熟悉代码和工具

Now that you have an issue you want to fix, enhancement to add, or documentation to improve, you need to learn how to work with GitHub and the pandas code base.

Version control, Git, and GitHub

To the new user, working with Git is one of the more daunting aspects of contributing to pandas. It can very quickly become overwhelming, but sticking to the guidelines below will help keep the process straightforward and mostly trouble free. As always, if you are having difficulties please feel free to ask for help.

The code is hosted on GitHub. To contribute you will need to sign up for a free GitHub account. We use Git for version control to allow many people to work together on the project.

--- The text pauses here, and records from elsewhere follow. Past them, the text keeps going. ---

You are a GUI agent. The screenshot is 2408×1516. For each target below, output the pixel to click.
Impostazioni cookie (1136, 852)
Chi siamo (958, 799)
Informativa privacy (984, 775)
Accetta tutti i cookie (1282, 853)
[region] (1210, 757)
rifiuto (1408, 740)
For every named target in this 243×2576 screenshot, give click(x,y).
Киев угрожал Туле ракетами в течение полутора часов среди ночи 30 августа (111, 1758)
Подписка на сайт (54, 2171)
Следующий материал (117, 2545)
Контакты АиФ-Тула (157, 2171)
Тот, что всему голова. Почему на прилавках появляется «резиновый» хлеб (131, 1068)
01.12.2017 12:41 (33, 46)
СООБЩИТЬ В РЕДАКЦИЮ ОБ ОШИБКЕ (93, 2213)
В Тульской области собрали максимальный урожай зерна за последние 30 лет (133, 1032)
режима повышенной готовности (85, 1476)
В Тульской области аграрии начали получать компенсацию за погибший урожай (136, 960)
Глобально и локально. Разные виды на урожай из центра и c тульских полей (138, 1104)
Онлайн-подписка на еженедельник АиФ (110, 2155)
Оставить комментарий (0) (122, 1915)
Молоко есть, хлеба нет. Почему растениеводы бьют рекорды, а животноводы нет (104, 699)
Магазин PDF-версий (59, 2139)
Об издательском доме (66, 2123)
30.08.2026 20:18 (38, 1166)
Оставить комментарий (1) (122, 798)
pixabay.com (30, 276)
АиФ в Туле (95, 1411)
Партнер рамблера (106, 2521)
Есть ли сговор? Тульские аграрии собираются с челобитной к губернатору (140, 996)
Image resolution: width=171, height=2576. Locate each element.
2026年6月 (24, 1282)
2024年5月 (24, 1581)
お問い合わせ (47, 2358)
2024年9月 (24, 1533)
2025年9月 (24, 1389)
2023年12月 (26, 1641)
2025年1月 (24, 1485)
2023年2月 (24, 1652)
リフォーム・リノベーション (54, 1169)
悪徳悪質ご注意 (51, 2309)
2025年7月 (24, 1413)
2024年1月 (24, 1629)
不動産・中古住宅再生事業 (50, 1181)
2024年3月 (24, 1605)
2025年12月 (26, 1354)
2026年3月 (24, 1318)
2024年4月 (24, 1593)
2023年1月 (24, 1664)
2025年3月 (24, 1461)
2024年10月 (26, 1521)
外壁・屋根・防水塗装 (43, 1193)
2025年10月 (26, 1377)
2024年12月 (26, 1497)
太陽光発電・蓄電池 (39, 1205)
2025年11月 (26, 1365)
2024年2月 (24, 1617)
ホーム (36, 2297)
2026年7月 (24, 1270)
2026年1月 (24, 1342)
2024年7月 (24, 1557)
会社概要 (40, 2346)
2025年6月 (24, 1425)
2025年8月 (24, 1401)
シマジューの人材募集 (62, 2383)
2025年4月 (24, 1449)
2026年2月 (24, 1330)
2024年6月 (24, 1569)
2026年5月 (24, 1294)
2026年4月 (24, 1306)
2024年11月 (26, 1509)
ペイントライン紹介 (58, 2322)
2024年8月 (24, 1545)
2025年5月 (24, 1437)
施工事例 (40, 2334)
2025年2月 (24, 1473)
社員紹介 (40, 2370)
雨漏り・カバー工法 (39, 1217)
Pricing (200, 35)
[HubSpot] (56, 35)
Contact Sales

Some great resources for learning Git:

Getting started with Git

GitHub has instructions for installing git, setting up your SSH key, and configuring git. All these steps need to be completed before you can work seamlessly between your local repository and GitHub.

Forking

You will need your own fork to work on the code. Go to the pandas project page and hit the Fork button. You will want to clone your fork to your machine:

  1. git clone https://github.com/your-user-name/pandas.git pandas-yourname
  2. cd pandas-yourname
  3. git remote add upstream https://github.com/pandas-dev/pandas.git

This creates the directory pandas-yourname and connects your repository to the upstream (main project) pandas repository.

Creating a development environment

To test out code changes, you’ll need to build pandas from source, which requires a C compiler and Python environment. If you’re making documentation changes, you can skip to Contributing to the documentation but you won’t be able to build the documentation locally before pushing your changes.

Installing a C Compiler

Pandas uses C extensions (mostly written using Cython) to speed up certain operations. To install pandas from source, you need to compile these C extensions, which means you need a C compiler. This process depends on which platform you’re using. Follow the CPython contributing guidelines for getting a compiler installed. You don’t need to do any of the ./configure or make steps; you only need to install the compiler.

For Windows developers, the following links may be helpful.

Let us know if you have any difficulties by opening an issue or reaching out on Gitter.

Creating a Python Environment

Now that you have a C compiler, create an isolated pandas development environment:

  • Install either Anaconda or miniconda
  • Make sure your conda is up to date (conda update conda)
  • Make sure that you have cloned the repository
  • cd to the pandas source directory

We’ll now kick off a three-step process:

  • Install the build dependencies
  • Build and install pandas
  • Install the optional dependencies
  1. # Create and activate the build environment
  2. conda env create -f ci/environment-dev.yaml
  3. conda activate pandas-dev
  4. # or with older versions of Anaconda:
  5. source activate pandas-dev
  6. # Build and install pandas
  7. python setup.py build_ext --inplace -j 4
  8. python -m pip install -e .
  9. # Install the rest of the optional dependencies
  10. conda install -c defaults -c conda-forge --file=ci/requirements-optional-conda.txt

At this point you should be able to import pandas from your locally built version:

  1. $ python # start an interpreter
  2. >>> import pandas
  3. >>> print(pandas.__version__)
  4. 0.22.0.dev0+29.g4ad6d4d74

This will create the new environment, and not touch any of your existing environments, nor any existing Python installation.

To view your environments:

  1. conda info -e

To return to your root environment:

  1. conda deactivate

See the full conda docs here.

Creating a Python Environment (pip)

If you aren’t using conda for you development environment, follow these instructions. You’ll need to have at least python3.5 installed on your system.

  1. # Create a virtual environment
  2. # Use an ENV_DIR of your choice. We'll use ~/virtualenvs/pandas-dev
  3. # Any parent directories should already exist
  4. python3 -m venv ~/virtualenvs/pandas-dev
  5. # Activate the virtulaenv
  6. . ~/virtualenvs/pandas-dev/bin/activate
  7. # Install the build dependencies
  8. python -m pip install -r ci/requirements_dev.txt
  9. # Build and install pandas
  10. python setup.py build_ext --inplace -j 4
  11. python -m pip install -e .
  12. # Install additional dependencies
  13. python -m pip install -r ci/requirements-optional-pip.txt

Creating a branch

You want your master branch to reflect only production-ready code, so create a feature branch for making your changes. For example:

  1. git branch shiny-new-feature
  2. git checkout shiny-new-feature

The above can be simplified to:

  1. git checkout -b shiny-new-feature

This changes your working directory to the shiny-new-feature branch. Keep any changes in this branch specific to one bug or feature so it is clear what the branch brings to pandas. You can have many shiny-new-features and switch in between them using the git checkout command.

When creating this branch, make sure your master branch is up to date with the latest upstream master version. To update your local master branch, you can do:

  1. git checkout master
  2. git pull upstream master --ff-only

When you want to update the feature branch with changes in master after you created the branch, check the section on updating a PR.